大学では、相変わらずぼっちを決め込んでいた。まあ、哲学科というのはぼっちの集合体みたいなところだったから、そうであってもそれが普通だったので、僕にはありがたいところだった。
四谷の聖霊刷新グループでは相変わらず、持ち上げられていた。
そうして、僕も人の相談に乗って、人のために祈ったりもしていた。
ある時は、海外から聖霊刷新の有名な神父が来た。
「人を導く賛美の賜物を、神がある人に与えると言っておられます」
僕は、小さな頃から、楽譜も読めず、ハーモニカや笛のひとつもまともにできなかったから自分に関係のない預言だと思った。
ところが、神父はそう言い終わると、まっすぐに僕のところに来た。
「主はあなたに賛美の賜物を与えられます」
神父は、僕の頭に手を置いて祈る。
ところが、正直なところ、僕は何も感じなかった。
もう、そう言うことに慣れすぎてしまったのかもしれない。
僕は、とりあえず、神父が祈り終わるまでじっとしていた。
ところが、周りは違う反応だった。
「神は、私たちに素晴らしい賛美リーダーを与えられました、ハレルヤ」
「おめでとう、これから、私たちの賛美を導いてください」
僕は、どうしたらいいか途方に暮れた。それだけでなく、何だか、もう、そういう周りの反応が疎ましく感じるようになっていた。

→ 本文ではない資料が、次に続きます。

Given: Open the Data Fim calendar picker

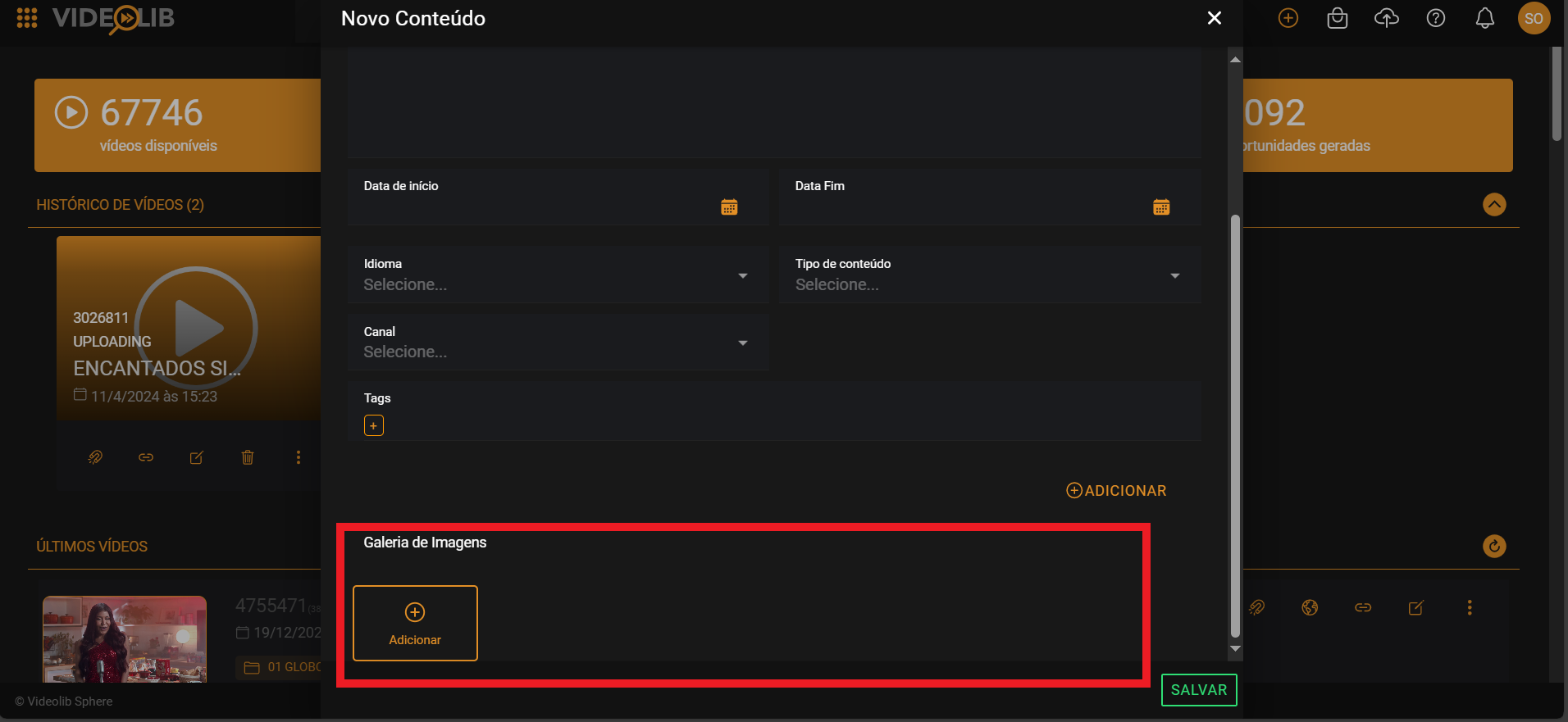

けれども、そう言われれば、そうせざるを得ない雰囲気だった。
僕は、四谷での次の聖霊刷新の集いの時に、賛美を導くことを試みることをしなくてはならなかった。
「主よ、あなたの僕に、あなたへの賛美を献げる力を与えてください。
『天の玉座から、新しい風がここに吹き寄せる
心に、体に、今、ここに
その風に身を任せ、手と足を伸ばし、心の翼を広げ、
さあ、走りだそう
恐れることは何もない
自分の力ではなく、主の力で
信じよう、信じ続けよう
そうして、信仰の力で浮き上がり
主の大空に飛び立とう』」
歌詞とメロディが勝手に出てきて、僕はみんなの賛美を導く。
何なんだろう、これは。
けれど、そうやってみんなに感嘆の目を向けられれば向けられるほど、僕はどんどん苦しくなっていった。

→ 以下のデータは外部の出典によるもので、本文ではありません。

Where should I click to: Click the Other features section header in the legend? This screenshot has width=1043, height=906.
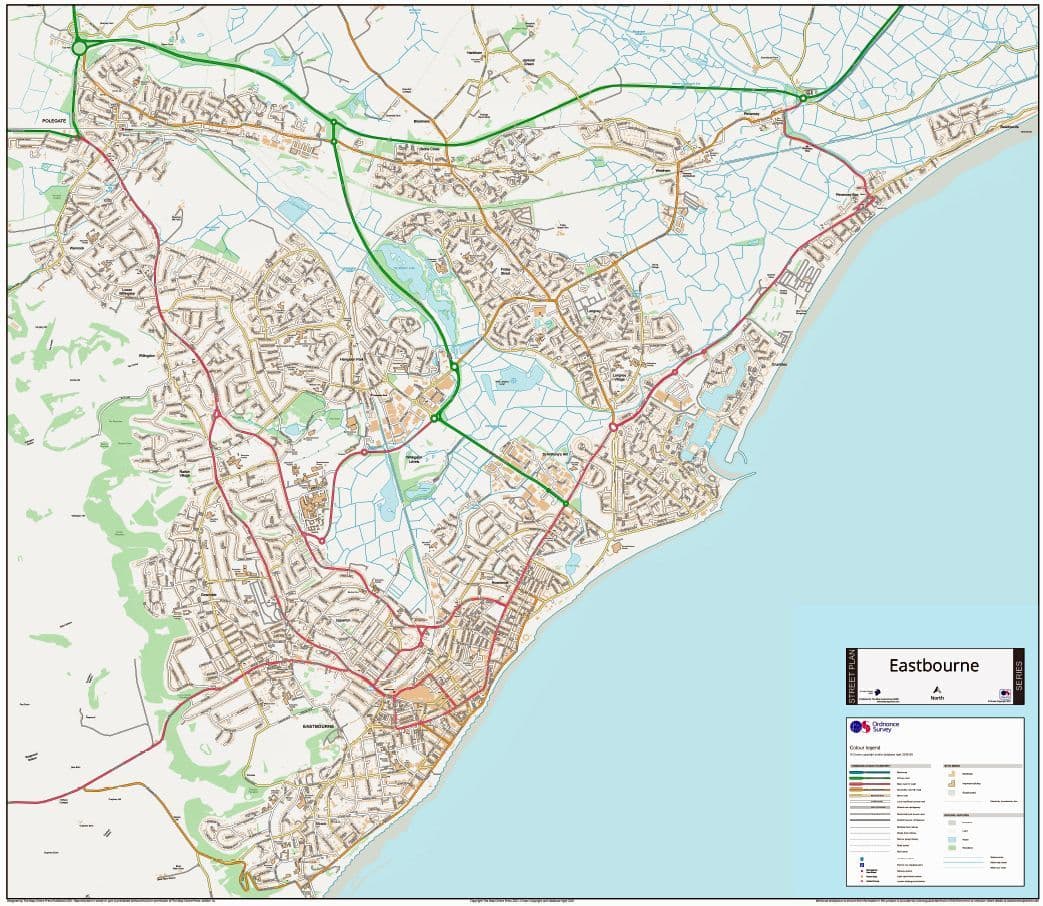coord(958,814)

そうして、『助けてください、助けてください』という声が、起きていても、眠っていても、夢の中でも聞こえてくるような気がして、僕は皆のために祈り続ける。自分を犠牲の小羊として献げ続ける、これで終わりという終着点が見えるということもなく。
僕は、だんだん、四谷から足が遠ざかり、地元の教会にだけ出るようになっていた。